Una pieza de platano.

Una botella de 500 ml de agua natural.

Dos piezas de quesadillas de tortilla de maiz con jitomate .

Media taza de tiras de zanahoria con chile en polvo.

Dos piezas chicas de guayaba.

Una botella de 500 ml de agua natural.

3. Beber suficientes líquidos, de preferencia agua potable.

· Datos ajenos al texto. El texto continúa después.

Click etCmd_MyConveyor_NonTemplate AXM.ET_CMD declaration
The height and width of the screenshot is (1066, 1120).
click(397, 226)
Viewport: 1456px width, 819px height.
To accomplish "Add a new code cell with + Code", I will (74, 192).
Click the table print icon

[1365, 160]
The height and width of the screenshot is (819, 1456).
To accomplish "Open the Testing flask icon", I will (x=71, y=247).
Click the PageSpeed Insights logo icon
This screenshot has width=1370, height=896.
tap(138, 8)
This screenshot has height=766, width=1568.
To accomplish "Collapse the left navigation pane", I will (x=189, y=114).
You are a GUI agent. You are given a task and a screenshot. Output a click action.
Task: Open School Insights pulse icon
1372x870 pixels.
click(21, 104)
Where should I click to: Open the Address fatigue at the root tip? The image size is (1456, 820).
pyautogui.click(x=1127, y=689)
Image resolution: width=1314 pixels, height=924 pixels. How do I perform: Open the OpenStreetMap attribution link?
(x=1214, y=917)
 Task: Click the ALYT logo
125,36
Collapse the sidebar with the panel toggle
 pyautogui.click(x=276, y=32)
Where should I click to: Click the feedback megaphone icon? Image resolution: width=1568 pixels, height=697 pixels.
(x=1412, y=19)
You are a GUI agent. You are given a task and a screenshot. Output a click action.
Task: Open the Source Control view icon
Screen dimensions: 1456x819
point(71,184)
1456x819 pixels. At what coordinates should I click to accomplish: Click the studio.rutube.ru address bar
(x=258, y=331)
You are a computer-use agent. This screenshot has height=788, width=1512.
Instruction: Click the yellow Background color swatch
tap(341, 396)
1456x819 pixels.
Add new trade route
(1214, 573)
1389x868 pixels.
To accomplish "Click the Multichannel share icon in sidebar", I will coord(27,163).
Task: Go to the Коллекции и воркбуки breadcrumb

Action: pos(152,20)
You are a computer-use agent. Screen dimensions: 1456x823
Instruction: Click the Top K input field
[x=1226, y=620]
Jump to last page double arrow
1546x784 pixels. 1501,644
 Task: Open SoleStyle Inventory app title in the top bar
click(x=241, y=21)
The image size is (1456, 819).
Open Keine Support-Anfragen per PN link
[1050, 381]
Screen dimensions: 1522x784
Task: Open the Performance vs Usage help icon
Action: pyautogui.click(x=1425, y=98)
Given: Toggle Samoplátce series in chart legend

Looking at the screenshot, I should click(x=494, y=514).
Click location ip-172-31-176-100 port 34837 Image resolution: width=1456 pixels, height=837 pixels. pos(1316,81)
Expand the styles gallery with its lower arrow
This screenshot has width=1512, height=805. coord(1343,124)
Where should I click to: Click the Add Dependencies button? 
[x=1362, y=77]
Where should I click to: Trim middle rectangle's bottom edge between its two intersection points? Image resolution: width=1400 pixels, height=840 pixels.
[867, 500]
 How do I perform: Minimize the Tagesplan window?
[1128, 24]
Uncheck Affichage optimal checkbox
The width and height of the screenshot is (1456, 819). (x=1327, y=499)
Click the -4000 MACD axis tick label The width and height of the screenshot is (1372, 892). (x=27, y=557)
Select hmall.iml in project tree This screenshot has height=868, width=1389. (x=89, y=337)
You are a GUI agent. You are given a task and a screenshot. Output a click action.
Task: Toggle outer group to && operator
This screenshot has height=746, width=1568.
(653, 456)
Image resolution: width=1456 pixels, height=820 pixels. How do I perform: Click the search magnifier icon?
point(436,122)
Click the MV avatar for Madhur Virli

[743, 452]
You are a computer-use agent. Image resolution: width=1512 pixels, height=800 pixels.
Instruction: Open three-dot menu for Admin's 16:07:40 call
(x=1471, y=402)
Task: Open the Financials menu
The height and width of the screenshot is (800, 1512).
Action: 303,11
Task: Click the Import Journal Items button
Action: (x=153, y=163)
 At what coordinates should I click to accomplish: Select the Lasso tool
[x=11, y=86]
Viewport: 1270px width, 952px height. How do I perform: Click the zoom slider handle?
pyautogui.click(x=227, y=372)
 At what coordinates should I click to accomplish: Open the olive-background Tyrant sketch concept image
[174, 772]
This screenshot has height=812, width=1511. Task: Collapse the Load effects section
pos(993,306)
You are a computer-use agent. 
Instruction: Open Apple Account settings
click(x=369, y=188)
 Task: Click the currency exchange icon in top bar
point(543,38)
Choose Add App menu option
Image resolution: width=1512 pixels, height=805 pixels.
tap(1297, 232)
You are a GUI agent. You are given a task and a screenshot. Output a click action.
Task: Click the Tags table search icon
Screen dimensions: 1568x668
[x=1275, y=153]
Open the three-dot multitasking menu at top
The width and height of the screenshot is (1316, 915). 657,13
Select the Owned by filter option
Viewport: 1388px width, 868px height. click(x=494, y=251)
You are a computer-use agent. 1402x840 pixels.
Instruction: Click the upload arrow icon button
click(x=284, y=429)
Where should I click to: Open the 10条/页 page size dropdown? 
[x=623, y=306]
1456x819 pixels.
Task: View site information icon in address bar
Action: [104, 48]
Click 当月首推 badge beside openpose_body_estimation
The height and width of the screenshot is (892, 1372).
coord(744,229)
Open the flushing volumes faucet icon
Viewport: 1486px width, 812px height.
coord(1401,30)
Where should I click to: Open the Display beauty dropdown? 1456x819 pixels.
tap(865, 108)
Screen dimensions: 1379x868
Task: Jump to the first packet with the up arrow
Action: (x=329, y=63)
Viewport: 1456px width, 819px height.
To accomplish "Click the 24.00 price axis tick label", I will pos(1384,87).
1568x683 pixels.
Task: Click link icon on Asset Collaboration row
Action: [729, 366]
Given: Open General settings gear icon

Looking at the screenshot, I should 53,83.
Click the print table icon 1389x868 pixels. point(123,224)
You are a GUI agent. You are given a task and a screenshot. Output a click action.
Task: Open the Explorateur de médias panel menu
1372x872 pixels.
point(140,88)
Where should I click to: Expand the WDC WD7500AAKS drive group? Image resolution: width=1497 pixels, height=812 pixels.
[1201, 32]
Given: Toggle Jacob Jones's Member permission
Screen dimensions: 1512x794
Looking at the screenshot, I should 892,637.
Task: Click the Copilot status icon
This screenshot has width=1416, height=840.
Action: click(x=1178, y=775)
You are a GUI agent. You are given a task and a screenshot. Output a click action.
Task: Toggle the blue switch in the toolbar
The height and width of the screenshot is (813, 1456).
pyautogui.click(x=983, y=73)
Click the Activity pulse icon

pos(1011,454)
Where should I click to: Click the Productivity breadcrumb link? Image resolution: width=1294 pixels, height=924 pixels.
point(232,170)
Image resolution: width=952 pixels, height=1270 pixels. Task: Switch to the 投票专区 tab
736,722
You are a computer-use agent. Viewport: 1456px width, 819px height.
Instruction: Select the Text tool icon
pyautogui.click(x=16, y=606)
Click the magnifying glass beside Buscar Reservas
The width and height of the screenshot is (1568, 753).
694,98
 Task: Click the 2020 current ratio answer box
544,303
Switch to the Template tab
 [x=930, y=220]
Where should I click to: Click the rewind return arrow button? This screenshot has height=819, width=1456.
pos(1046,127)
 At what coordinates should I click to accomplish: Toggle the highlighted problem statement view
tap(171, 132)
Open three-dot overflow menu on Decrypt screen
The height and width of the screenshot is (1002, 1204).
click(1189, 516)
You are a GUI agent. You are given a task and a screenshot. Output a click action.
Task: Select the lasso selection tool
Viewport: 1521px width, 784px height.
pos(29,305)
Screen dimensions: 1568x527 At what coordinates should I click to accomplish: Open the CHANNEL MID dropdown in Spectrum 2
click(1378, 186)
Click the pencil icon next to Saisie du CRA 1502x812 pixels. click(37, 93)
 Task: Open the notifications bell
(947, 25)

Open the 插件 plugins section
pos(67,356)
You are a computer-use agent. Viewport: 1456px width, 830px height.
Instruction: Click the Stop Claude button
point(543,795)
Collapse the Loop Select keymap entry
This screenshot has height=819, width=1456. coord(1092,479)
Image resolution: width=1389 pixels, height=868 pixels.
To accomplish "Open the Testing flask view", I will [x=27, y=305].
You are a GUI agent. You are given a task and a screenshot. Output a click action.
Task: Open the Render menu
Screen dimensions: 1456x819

De las principales causas del sobrepeso y obesidad en la población infantil es el abuso en el consumo de bebidas altamente calóricas y con contenido en azúcares simples,  tales como: jugos embotellados, refrescos, bebidas lácteas saborizadas, tés embotellados, entre otros. La organización mundial de la salud recomienda que el líquido para consumo humano es el agua simple.

4. Realizar actividad física con regularidad.

En cualquier etapa de la vida es importante movernos con regularidad, tomando en cuenta nuestras capacidades motoras, edad, peso y si existe alguna enfermedad. A los niños les ayuda a mejorar su rendimiento durante sus actividades del día a día, fortalece su corazón y fuerza musculo-esquelética, reduce síntomas de ansiedad, tristeza y estrés,  aumenta el sistema inmunológico y mejora el desarrollo y crecimiento en esta etapa de la vida.  Ellos pueden realizar actividades como saltar, andar en bicicleta, bailar, patinar  o practicar algún deporte que conlleve ejercicios, equipo y vestimenta  específicos propios del deporte que elijan.  Se sugiere 30 minutos de ejercicio de 3-5 veces por semana.

Cuidemos los hábitos de alimentación no solo de nuestros hijos sino de toda la familia. Acude con un profesional de la Nutrición para mayor información. Cuida tu salud y la de tus hijos.